La tragedia del piccolo Elia ricorda alcuni casi analoghi che negli ultimi mesi hanno sconvolto l’opinione pubblica, come quello di Elisa Roveda, la 45enne di Voghera accusata di aver ammazzato il suo bambino di un anno, o quello avvenuto nei giorni scorsi a Muggia, in provincia di Trieste, dove una madre ha ucciso il figlio di nove anni, tentando poi il suicidio.
Casi simili ma diversi, che nascondo spesso un profondo disagio psichico e una grave depressione, i cui segnali potrebbero essere letti e affrontati da esperti del settore, come spiega Alessandra Bramante, psicoterapeuta, criminologa clinica in Neuroscienze. Da 25 anni segue donne in gravidanza e postpartum con problematiche psichiatriche e casi di figlicidio materno.
Cosa scatta nella mente delle donne che uccidono il proprio figlio?
«Alla base c’è spesso il cosiddetto delirio di rovina, un tipo di disturbo psicotico in cui una persona è convinta di essere prossima alla rovina economica o alla distruzione. In questo caso la mamma crede di essere al centro di un mondo cattivo e ha paura di perdere il proprio bambino e preferisce, in preda alla disperazione, porre fine alle loro vite».
Alla base, quindi, c’è un profondo disagio psichico.
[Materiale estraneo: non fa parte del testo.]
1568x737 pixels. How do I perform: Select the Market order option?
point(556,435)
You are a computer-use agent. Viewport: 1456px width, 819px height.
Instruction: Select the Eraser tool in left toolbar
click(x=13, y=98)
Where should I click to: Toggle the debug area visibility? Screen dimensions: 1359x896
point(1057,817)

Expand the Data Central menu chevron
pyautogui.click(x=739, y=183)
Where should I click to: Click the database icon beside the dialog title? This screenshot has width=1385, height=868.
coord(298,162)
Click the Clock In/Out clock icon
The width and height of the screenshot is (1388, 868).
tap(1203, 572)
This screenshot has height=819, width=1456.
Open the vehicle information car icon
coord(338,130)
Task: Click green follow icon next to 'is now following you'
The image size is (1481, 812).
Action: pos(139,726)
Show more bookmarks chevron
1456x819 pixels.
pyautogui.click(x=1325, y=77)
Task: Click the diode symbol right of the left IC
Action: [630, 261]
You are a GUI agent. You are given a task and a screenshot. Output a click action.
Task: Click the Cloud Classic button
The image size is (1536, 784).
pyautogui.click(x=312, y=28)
«Esatto, ci sono donne che per storia di vita e per patologie, non riescono a vivere il loro bambino come altro da sé. La paura di vedersi togliere il figlio le porta alla disperazione e vivono la sua uccisione come un gesto d’amore estremo. È una dinamica di angoscia depressiva sempre legata al suicidio. C’è anche un problema culturale, spesso si ritiene impossibile che possano far male ai bambini: ma non è così».
Cosa servirebbe per prevenire casi del genere?
«Una maggiore sensibilità per valutare correttamente le situazioni di rischio e maggiori risorse per far sì che certe problematiche vengano trattate con una certa tempistica, senza far dilatare i tempi».
Un’assistenza adeguata può fare la differenza?
«La maternità è cambiata tantissimo e le donne sono estremamente sole. Mi ha sempre sconvolto che in molti casi queste madri, dopo aver commesso l’irreparabile, e trovata la cura giusta, ti dicono che se avessero ricevuto prima quel farmaco non avrebbero commesso quel crimine e il loro figlio sarebbe ancora vivo».